Visually, the game does bear a passing resemblance to Syndicate with its 3D isometric world. As with that game, you cannot rotate the landscape so it is possible to hide inside buildings and ambush your enemies from within. The crisp, clear graphics form a backdrop for the unimaginable horrors you will face hideously diseased zombies which have sprung from the same source as the disease, and worse... As the plot progresses you discover that something huge and terrifying is behind the troubles, something which is spewing gross organic structures up through the pavements and cannibalising everything from cars to corpses.
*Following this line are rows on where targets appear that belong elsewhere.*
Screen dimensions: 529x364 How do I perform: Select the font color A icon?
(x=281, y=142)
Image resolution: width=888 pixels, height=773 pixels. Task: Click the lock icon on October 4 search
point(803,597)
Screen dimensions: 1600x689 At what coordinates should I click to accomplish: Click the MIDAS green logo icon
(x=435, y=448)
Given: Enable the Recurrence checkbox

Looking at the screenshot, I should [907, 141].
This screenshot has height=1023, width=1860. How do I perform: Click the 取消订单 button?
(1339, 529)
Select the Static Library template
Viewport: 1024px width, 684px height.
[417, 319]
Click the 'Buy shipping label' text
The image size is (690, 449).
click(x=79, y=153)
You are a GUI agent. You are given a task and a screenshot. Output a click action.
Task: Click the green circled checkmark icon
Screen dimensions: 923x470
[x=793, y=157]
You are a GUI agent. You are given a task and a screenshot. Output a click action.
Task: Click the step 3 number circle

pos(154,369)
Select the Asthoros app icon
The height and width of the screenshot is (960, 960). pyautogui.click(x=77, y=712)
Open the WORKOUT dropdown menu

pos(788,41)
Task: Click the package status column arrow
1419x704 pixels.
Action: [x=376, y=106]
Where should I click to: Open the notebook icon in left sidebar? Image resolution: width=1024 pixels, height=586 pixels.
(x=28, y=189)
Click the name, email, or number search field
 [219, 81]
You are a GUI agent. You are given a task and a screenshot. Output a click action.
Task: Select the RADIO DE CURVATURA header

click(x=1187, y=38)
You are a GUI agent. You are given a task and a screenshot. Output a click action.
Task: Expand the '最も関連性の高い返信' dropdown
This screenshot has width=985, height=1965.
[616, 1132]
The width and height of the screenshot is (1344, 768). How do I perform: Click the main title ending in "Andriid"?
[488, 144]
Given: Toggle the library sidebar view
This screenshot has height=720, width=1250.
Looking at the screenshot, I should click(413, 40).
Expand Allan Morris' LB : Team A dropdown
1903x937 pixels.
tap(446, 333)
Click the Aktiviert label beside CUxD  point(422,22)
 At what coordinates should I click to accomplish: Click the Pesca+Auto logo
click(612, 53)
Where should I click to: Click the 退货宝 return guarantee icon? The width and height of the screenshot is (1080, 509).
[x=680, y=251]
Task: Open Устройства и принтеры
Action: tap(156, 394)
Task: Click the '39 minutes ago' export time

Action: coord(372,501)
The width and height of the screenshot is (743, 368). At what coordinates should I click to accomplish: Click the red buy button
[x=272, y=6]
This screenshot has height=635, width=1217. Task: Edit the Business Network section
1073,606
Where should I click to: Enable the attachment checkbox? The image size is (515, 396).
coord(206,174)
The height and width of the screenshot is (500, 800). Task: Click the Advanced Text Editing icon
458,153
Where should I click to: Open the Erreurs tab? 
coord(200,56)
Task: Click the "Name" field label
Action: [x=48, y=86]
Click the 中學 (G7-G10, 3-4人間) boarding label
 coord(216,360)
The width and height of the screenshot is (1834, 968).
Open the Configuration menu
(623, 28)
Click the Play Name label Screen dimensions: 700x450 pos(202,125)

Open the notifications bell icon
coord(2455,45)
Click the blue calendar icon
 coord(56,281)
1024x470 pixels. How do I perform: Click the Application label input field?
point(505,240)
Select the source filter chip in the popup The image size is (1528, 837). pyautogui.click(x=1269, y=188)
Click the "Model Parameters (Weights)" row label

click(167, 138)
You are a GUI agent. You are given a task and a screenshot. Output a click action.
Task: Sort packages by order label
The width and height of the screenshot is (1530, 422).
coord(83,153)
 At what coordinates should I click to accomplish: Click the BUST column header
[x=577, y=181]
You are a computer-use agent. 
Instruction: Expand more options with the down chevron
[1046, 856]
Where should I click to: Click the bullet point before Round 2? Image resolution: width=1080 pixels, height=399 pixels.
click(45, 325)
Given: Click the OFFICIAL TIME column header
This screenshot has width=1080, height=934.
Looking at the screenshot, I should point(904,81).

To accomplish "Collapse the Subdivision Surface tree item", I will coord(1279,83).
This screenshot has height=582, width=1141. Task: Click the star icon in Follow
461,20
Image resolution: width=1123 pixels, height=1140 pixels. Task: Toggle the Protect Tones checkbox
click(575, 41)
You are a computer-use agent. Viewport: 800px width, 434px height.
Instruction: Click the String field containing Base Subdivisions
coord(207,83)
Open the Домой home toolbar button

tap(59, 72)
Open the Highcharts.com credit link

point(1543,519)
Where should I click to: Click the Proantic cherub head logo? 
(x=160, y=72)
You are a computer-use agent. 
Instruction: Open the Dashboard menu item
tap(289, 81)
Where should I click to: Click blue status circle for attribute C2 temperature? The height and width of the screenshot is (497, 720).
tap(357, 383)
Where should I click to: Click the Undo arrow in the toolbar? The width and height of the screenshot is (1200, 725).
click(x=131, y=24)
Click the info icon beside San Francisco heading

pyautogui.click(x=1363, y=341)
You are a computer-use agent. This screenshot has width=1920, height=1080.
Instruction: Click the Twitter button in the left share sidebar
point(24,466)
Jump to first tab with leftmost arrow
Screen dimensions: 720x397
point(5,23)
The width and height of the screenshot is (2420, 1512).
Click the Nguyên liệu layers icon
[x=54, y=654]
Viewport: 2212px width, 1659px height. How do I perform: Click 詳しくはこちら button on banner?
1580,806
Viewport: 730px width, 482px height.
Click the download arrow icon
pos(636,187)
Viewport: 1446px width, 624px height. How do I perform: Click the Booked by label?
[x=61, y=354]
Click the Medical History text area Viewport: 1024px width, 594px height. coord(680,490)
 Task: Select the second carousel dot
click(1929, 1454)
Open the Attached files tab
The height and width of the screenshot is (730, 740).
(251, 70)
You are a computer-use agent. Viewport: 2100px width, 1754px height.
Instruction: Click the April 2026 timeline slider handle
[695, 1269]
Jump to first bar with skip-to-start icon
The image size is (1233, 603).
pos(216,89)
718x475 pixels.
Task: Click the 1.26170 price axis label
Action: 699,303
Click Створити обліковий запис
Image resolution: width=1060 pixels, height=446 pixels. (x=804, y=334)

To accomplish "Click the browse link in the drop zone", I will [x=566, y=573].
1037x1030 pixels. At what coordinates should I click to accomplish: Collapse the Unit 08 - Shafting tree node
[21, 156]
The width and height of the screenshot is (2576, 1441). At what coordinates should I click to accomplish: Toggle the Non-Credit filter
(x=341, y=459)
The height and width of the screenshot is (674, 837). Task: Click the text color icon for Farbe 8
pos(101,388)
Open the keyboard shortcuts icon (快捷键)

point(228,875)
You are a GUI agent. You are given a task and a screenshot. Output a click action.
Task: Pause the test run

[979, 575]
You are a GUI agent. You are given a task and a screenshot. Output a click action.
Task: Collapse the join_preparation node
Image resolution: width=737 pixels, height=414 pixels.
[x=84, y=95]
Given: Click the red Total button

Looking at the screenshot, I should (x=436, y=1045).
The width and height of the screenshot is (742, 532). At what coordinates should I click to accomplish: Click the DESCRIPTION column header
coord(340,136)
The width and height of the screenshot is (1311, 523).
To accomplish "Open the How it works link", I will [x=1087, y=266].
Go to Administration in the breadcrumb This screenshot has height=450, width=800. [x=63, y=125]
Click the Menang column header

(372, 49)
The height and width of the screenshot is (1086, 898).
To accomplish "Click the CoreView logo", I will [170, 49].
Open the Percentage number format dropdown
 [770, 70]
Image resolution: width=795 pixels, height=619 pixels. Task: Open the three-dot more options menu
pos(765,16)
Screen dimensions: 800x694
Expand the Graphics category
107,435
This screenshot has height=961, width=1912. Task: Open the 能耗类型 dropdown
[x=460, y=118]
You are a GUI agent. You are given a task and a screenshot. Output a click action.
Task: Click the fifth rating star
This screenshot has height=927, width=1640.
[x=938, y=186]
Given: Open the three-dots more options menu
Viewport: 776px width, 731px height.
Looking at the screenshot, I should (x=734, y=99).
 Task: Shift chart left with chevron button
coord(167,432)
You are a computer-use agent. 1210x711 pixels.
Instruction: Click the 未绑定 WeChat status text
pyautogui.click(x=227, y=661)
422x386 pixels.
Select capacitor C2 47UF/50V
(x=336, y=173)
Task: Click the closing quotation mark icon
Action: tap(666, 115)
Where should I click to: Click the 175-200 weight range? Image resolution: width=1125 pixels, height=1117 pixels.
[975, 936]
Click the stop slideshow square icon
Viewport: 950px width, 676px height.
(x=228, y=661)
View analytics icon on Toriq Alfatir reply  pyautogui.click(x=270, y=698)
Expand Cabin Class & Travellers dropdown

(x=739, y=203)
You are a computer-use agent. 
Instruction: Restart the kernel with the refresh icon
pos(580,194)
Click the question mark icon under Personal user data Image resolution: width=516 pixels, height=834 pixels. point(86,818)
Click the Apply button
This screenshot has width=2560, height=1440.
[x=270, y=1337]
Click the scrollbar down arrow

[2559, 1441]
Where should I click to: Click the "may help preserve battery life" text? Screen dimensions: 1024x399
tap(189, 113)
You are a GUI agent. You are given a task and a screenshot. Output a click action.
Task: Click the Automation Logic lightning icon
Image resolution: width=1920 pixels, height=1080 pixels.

The gross-out factor will ensure the game is not for children Hothouse is hoping for a 15 certificate but the dismembered bodies and flying limbs which your weapons leave behind could make this problematic.
Abomination also offers a host of multiplayer options, including teamplay, where you team up against the enemy; Capture The Flag; deathmatch; lone runner in which everyone gangs up against one player and tries to kill them; and finally a play-by-email version which could prove interesting. It certainly seems that there is something here for everyone if you've the stomach for it, that is.